VA’s Blue Button now at 1 million users, aims at 100 million soon

Veterans Affairs PHR effort has already gone far beyond VA. After reaching 1 million users, originators of the project have set their sights on 100 million.

Two years ago, the Department of Veterans Affairs’ Blue Button project started with the idea that VA could improve veterans’ health outcomes by giving them something they’d been clamoring for: easy access to their own health records that had theretofore been locked up in VA’s data systems and visible only to health care providers.

But VA says more than 1 million users have now signed up for Blue Button, which now extends far beyond the walls of VA. The Defense Department and the Centers for Medicare and Medicaid Services have adopted VA’s personal health record (PHR) framework, as have several of the large insurance companies that serve civilian federal employees.

Last month, in its first round of Presidential Innovation Fellowships, the Obama Administration brought aboard three technologists who want to help nationalize Blue Button, one of only five projects the White House settled on.

Peter Levin, VA’s chief technology officer, said the nation as a whole has been looking for a robust PHR system for a long time. But he contends VA was a logical place to start the effort.

“We have an especially vibrant and articulate stakeholder community,” Levin said in an interview with Federal News Radio. “If you’ve ever engaged a veteran on veterans’ issues, you know these are folks who have strongly-held opinions that they’re not afraid to share. They’ve been agitating for this kind of access to this kind of health data for a very long time.”
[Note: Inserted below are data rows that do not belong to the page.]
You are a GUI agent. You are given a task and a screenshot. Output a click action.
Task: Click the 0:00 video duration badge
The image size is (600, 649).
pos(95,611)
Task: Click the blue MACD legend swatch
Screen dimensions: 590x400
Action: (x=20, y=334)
‘No nuclear physics here.’

The initial impediments, Levin said, weren’t technological ones.

“There was no nuclear physics here. It’s not that hard to strip out all of the things on the back end that make a bold font and a blue background and put raw health data out.” he said. “Once we got the directive from the Secretary of Veterans Affairs himself, from a technical perspective it was really simple to implement.”

Peter Levin, chief technology officer, Department of Veterans Affairs (VA)
Levin said the more important hurdle Blue Button wound up overcoming was ingrained cultural notion that one’s own medical information should only be available to medical professionals.
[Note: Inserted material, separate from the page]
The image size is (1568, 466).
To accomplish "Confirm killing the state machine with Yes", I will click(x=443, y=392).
“It was a big step in terms of attitude,” he said. “Providers now understand that it’s OK to make that data available, and patients now understand it’s OK to get that data. Both parties now understand in that conversation that they should be talking.”

Within VA, Levin said, providers have mostly embraced the idea. But holdouts do exist.
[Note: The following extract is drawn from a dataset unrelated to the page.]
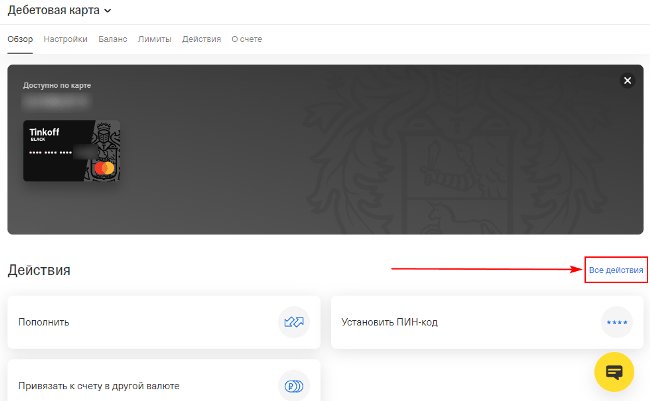The image size is (650, 401).
Task: Select the О счете tab
Action: point(247,39)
“You’re going to find some providers in our enormous national system that haven’t gotten the memo yet,” he said. “They’re going to say, ‘Why would you want that data? All a patient’s going to do is go to the Internet and start asking questions that make them more anxious and use more of my time.’ Those folks exist. But they’re in the minority.”

Between the patients served by VA, DoD, CMS and the private insurers that have created portable, interoperable health records under the Blue Button framework, Levin figures that 100 million Americans already have access to their own health records, even if they don’t know it.

Blue Button for America

A new phase of the program, called Blue Button for America, aims to spread the idea further, which is where the White House’s technology fellows come in.

The goal, Levin said, is to let any citizen access his or her health information. That citizen would be able to access that information regardless of which doctor created it, move it from insurer to insurer and be confident that the data was secure.

“By definition, Blue Button means it’s portable,” Levin said. “But we need to make sure that the patients, the providers and the payers know that they should all be providing information, asking for information and they should be sharing all of the information between them.”

Levin said VA wants to get Blue Button to the point that it’s so platform-agnostic that health care records can move across health care providers as easily as phone calls move across area codes. The idea is to create a lightweight, easy-to-operate data standard that can be implemented by any healthcare provider or insurance company, with health data tagged in a way that everyone can agree on.

VA and its partners, including its new presidential fellows, are still working on the question of where that data could reside so that it’s accessible to providers, patients and providers, but still secure against cyber intrusions or government overreach.

“It may be that one repository will eventually sort of emerge as market forces eventually decide that it’s efficient, that it’s private, that it’s safe, that people are confident that we’ve solved the cybersecurity issues. But it certainly, by no means, is going to involve the federal government,” Levin said. “The point is to make sure that you, as a patient, have control over that data and where it’s going in a very, very granular way.”